One of the protections for crew are anti-mine seats, designed to divert the energy from blasts away from the occupants. The role of a mine-clearing vehicle is, after all, to drive a path through a minefield, dislodging explosives explicitly placed to prevent this from happening. As the MCT WISENT 1 clears a path, it can also mark the lane it has cleared.

Enemy mine

Mines as a weapon are designed to make passage difficult, but not impossible.
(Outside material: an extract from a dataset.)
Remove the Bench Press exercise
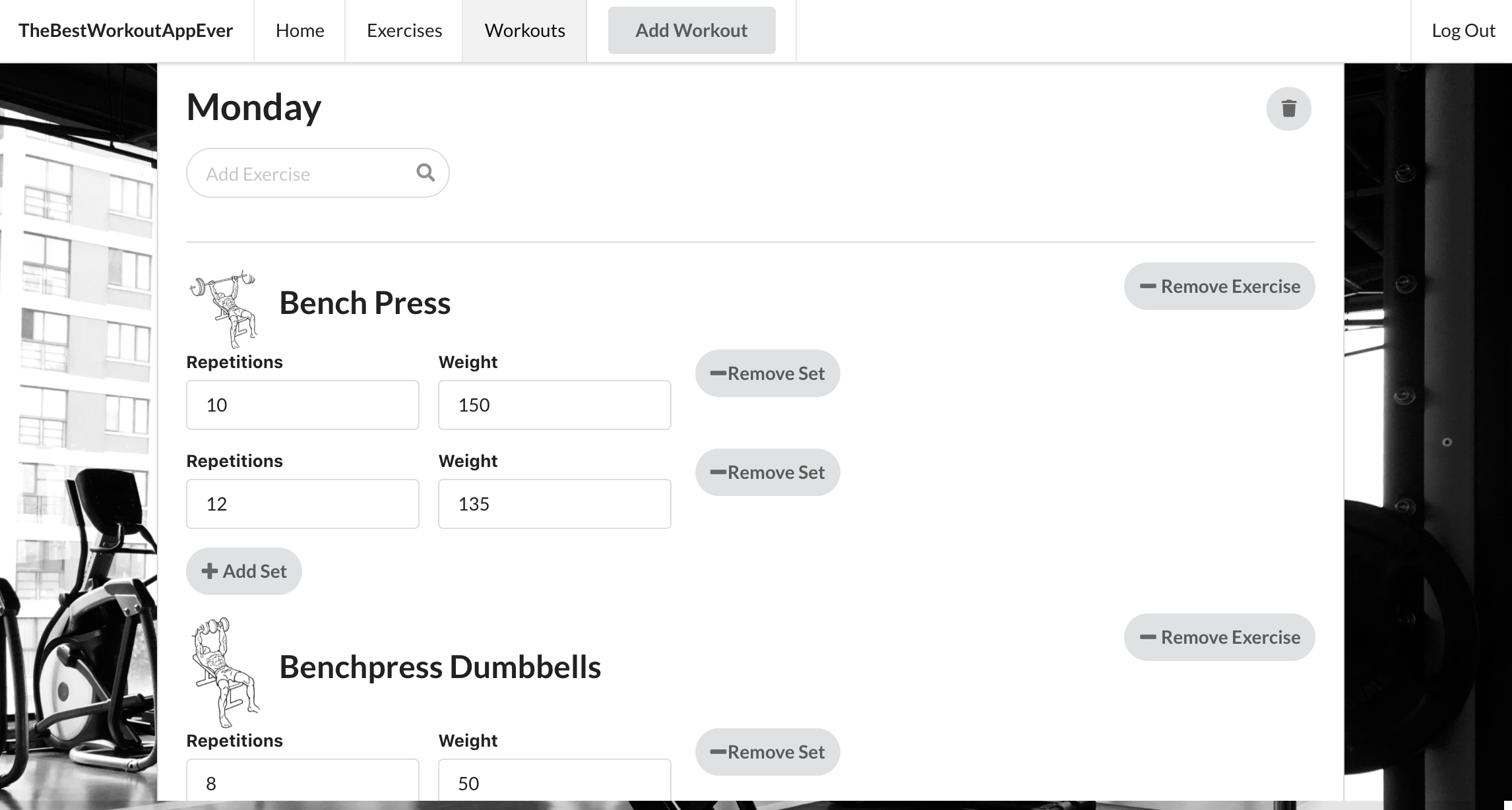This screenshot has width=1512, height=810. [x=1218, y=286]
What makes mines so effective is that many of the techniques to clear them, and do so thoroughly, are slow, tedious, time-consuming tasks, often undertaken by soldiers with hand tools. 

“The dragon’s teeth of this war are land mines, sometimes rated the most devilish defense weapons man ever devised,” opens How Axis Land Mines Work, a story from the April 1944 issue of Popular Science. “Cheap to make, light to transport, and easy to install, it is as hard to find as a sniper, as dangerous to disarm as a commando. To cope with it, the Army Engineers have developed a corps of specialists who have one of the most nerve-wracking assignments in the book.”

The story goes on to to detail anti-tank and anti-personnel mines, which are the two categories broadly in use today. With different explosive payloads and pressure triggers, the work of min-clearing is about ensuring all the mines are swept aside, so dismounted soldiers and troops in trucks alike can have safe passage through a cleared route. 

The MCT WISENT 1 builds upon lessons and technologies for mine-clearing first developed and used at scale in World War II. Even before the 2022 invasion by Russia, Ukraine had a massive mine-clearing operation, working on disposing of explosives left from World War II through to the 2014-2022 Donbass war. The peacetime work of mine clearing can be thorough and slow.

For an army on the move, and looking to break through enemy lines and attack the less-well-defended points beyond the front, the ability of an armored mine-sweeper to clear a lane can be enough to shift the tide of battle, and with it perhaps a stalled front.